O Governo dos Estados Unidos exigiu que Israel coloque fim aos assentamentos judaicos em território palestino. "Disse, desde o início, que todas as partes envolvidas tinham que dar alguns passos concretos para retomar negociações sérias a fim de resolver o que foi um conflito prolongado, que não é bom para os israelenses nem para seus vizinhos", disse Obama. O presidente americano considerou que o Governo do primeiro-ministro israelense, Benjamin Netanyahu, "tomou as conversas conosco (sobre este assunto) muito a sério". 

 

No entanto, Obama insistiu em que espera ver não somente sinais de Israel, mas também dos palestinos e dos vizinhos árabes em torno dos assuntos relacionados com a segurança e com a incitação à violência. "Se todas as partes estiverem dispostas a romper a rotina na qual estamos atualmente, então acho que haverá uma oportunidade extraordinária para um progresso real", disse. O líder dos EUA advertiu, no entanto, que ainda não se "chegou a este ponto".

 

O presidente do Egito, Hosni Mubarak, disse que "estamos indo na direção certa" e que os países árabes estão prontos a ajudar Israel e os palestinos voltarem às negociações.
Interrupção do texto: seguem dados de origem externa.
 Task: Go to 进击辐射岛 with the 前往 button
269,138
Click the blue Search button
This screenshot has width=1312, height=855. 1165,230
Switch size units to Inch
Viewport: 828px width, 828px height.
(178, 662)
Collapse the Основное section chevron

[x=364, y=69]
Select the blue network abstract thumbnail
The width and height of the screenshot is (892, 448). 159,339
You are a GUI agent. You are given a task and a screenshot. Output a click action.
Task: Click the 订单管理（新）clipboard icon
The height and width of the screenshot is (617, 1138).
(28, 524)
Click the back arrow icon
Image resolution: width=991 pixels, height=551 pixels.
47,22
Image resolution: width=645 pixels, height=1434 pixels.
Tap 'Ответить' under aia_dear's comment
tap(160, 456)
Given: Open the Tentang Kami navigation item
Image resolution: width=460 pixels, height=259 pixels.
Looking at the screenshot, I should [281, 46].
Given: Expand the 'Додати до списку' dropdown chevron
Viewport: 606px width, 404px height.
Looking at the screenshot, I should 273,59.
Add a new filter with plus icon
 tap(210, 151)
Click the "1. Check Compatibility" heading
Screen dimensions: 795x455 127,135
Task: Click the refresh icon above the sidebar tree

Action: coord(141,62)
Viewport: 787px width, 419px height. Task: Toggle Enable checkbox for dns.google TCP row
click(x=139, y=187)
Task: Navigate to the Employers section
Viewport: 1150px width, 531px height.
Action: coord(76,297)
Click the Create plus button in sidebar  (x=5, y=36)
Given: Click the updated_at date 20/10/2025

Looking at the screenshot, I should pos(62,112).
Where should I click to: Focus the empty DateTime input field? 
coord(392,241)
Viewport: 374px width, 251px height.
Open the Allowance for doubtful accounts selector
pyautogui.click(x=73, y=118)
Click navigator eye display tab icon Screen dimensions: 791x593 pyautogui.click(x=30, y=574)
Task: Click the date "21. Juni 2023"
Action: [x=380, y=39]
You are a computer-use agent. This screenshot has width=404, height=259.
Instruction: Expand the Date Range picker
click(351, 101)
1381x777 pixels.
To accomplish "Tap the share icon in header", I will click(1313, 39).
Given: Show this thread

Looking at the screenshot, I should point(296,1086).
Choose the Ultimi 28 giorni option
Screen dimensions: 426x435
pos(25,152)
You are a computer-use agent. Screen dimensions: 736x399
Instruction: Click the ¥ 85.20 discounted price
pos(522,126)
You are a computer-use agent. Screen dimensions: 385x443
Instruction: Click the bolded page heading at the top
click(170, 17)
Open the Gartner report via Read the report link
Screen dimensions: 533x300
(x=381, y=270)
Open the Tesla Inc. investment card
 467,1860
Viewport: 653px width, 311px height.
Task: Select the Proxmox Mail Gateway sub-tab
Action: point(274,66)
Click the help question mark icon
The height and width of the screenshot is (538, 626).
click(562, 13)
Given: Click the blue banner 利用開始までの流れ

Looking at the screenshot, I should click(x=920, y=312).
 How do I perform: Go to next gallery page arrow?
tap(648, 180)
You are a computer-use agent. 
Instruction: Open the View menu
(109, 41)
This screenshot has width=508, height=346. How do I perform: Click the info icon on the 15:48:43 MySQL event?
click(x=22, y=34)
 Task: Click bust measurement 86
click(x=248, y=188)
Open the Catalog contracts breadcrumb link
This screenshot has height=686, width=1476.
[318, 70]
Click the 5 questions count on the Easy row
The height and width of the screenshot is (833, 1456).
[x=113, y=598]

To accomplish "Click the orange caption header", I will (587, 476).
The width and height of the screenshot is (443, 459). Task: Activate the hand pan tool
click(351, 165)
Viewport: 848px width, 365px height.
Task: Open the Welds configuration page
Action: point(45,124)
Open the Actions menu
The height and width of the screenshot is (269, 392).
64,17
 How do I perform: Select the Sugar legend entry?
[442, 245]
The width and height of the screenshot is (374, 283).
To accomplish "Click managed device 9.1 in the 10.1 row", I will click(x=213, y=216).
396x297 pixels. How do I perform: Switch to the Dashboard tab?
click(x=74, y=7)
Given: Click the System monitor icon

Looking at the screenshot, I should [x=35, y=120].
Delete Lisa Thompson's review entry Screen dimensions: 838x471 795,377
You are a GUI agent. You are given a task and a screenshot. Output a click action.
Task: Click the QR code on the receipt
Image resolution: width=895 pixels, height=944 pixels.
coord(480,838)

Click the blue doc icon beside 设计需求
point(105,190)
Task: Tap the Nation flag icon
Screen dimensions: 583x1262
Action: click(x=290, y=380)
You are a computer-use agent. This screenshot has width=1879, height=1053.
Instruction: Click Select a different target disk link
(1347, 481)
Mubarak tem 81 anos e governa o Egito desde 1981.

 

A Embaixada do Egito negou que ele tenha dito que disputará mais um mandato como presidente em 2011. Segundo os funcionários egípcios, houve um erro de tradução em uma declaração de Mubarak e o presidente egípcio estava se referindo à reforma política que está implementando em seu país. "Eu entrei na disputa com uma plataforma que inclui reformas e nós começamos a implementar algumas delas. Ainda temos dois anos para adotá-las", disse Mubarak.

 

As relações entre os EUA e o Egito esfriaram durante a administração de George W. Bush, por causa dos insistentes pedidos de Washington para que Mubarak faça a reforma política no Egito, país mais populoso do mundo árabe.